Repite sin ningún cambio cada línea del listado que aparece a continuación.
========================
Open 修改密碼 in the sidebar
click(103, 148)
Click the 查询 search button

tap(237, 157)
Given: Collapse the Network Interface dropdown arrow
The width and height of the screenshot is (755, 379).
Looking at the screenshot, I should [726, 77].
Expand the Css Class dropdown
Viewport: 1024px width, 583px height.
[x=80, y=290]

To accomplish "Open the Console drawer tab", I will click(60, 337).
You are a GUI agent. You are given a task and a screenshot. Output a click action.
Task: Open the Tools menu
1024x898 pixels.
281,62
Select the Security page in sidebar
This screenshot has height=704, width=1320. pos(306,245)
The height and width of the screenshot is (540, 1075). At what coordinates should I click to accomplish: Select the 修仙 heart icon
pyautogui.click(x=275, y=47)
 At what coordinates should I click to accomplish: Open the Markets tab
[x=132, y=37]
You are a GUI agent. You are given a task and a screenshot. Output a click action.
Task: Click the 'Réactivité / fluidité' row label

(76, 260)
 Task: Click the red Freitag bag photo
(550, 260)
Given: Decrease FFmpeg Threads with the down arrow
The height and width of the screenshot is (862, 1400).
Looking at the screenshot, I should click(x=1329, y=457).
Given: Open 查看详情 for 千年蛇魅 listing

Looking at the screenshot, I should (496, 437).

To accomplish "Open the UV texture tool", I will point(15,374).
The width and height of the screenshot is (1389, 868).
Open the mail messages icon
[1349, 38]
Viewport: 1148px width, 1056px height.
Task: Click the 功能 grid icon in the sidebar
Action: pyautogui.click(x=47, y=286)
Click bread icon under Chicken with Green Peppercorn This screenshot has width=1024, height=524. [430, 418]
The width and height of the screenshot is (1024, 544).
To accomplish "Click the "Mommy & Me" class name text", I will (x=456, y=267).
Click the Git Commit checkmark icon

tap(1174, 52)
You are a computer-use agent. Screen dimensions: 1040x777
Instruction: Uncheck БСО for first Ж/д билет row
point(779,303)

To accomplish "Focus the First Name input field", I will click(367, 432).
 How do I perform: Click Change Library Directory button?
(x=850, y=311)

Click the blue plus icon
========================
== RESULTADO OBTENIDO ==
Open 修改密碼 in the sidebar
click(103, 148)
Click the 查询 search button

tap(237, 157)
Given: Collapse the Network Interface dropdown arrow
The width and height of the screenshot is (755, 379).
Looking at the screenshot, I should [726, 77].
Expand the Css Class dropdown
Viewport: 1024px width, 583px height.
[x=80, y=290]

To accomplish "Open the Console drawer tab", I will click(60, 337).
You are a GUI agent. You are given a task and a screenshot. Output a click action.
Task: Open the Tools menu
1024x898 pixels.
281,62
Select the Security page in sidebar
This screenshot has height=704, width=1320. pos(306,245)
The height and width of the screenshot is (540, 1075). At what coordinates should I click to accomplish: Select the 修仙 heart icon
pyautogui.click(x=275, y=47)
 At what coordinates should I click to accomplish: Open the Markets tab
[x=132, y=37]
You are a GUI agent. You are given a task and a screenshot. Output a click action.
Task: Click the 'Réactivité / fluidité' row label

(76, 260)
 Task: Click the red Freitag bag photo
(550, 260)
Given: Decrease FFmpeg Threads with the down arrow
The height and width of the screenshot is (862, 1400).
Looking at the screenshot, I should click(x=1329, y=457).
Given: Open 查看详情 for 千年蛇魅 listing

Looking at the screenshot, I should (496, 437).

To accomplish "Open the UV texture tool", I will point(15,374).
The width and height of the screenshot is (1389, 868).
Open the mail messages icon
[1349, 38]
Viewport: 1148px width, 1056px height.
Task: Click the 功能 grid icon in the sidebar
Action: pyautogui.click(x=47, y=286)
Click bread icon under Chicken with Green Peppercorn This screenshot has width=1024, height=524. [430, 418]
The width and height of the screenshot is (1024, 544).
To accomplish "Click the "Mommy & Me" class name text", I will (x=456, y=267).
Click the Git Commit checkmark icon

tap(1174, 52)
You are a computer-use agent. Screen dimensions: 1040x777
Instruction: Uncheck БСО for first Ж/д билет row
point(779,303)

To accomplish "Focus the First Name input field", I will click(367, 432).
 How do I perform: Click Change Library Directory button?
(x=850, y=311)

Click the blue plus icon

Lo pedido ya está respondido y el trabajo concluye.